--- SUPPLIED INFORMATION ---
# # # #

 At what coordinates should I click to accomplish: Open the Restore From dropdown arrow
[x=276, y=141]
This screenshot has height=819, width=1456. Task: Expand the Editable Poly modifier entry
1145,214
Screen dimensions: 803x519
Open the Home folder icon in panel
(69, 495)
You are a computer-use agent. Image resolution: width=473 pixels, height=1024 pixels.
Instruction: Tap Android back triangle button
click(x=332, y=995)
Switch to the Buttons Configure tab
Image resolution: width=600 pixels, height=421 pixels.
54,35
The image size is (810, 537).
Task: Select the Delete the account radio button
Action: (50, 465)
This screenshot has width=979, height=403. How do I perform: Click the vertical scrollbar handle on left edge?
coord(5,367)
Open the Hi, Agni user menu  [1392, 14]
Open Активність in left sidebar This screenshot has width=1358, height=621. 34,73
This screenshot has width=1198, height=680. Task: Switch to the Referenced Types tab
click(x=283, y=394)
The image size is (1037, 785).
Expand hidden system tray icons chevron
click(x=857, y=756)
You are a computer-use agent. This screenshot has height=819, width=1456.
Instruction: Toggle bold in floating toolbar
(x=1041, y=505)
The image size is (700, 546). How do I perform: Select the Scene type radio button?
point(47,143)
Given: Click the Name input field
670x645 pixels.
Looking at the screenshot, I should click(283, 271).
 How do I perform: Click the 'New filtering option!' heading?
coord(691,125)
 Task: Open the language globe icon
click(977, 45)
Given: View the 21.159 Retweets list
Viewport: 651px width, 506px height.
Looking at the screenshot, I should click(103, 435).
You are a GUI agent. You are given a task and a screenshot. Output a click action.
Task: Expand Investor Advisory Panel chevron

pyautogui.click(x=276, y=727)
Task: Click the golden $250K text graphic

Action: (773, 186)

# # # #

--- WHAT YOU NEED TO DO ---
Print each entry above again, exactly as it was given.

--- SOLUTION TO THE PROBLEM ---
 At what coordinates should I click to accomplish: Open the Restore From dropdown arrow
[x=276, y=141]
This screenshot has height=819, width=1456. Task: Expand the Editable Poly modifier entry
1145,214
Screen dimensions: 803x519
Open the Home folder icon in panel
(69, 495)
You are a computer-use agent. Image resolution: width=473 pixels, height=1024 pixels.
Instruction: Tap Android back triangle button
click(x=332, y=995)
Switch to the Buttons Configure tab
Image resolution: width=600 pixels, height=421 pixels.
54,35
The image size is (810, 537).
Task: Select the Delete the account radio button
Action: (50, 465)
This screenshot has width=979, height=403. How do I perform: Click the vertical scrollbar handle on left edge?
coord(5,367)
Open the Hi, Agni user menu  [1392, 14]
Open Активність in left sidebar This screenshot has width=1358, height=621. 34,73
This screenshot has width=1198, height=680. Task: Switch to the Referenced Types tab
click(x=283, y=394)
The image size is (1037, 785).
Expand hidden system tray icons chevron
click(x=857, y=756)
You are a computer-use agent. This screenshot has height=819, width=1456.
Instruction: Toggle bold in floating toolbar
(x=1041, y=505)
The image size is (700, 546). How do I perform: Select the Scene type radio button?
point(47,143)
Given: Click the Name input field
670x645 pixels.
Looking at the screenshot, I should click(283, 271).
 How do I perform: Click the 'New filtering option!' heading?
coord(691,125)
 Task: Open the language globe icon
click(977, 45)
Given: View the 21.159 Retweets list
Viewport: 651px width, 506px height.
Looking at the screenshot, I should click(103, 435).
You are a GUI agent. You are given a task and a screenshot. Output a click action.
Task: Expand Investor Advisory Panel chevron

pyautogui.click(x=276, y=727)
Task: Click the golden $250K text graphic

Action: (773, 186)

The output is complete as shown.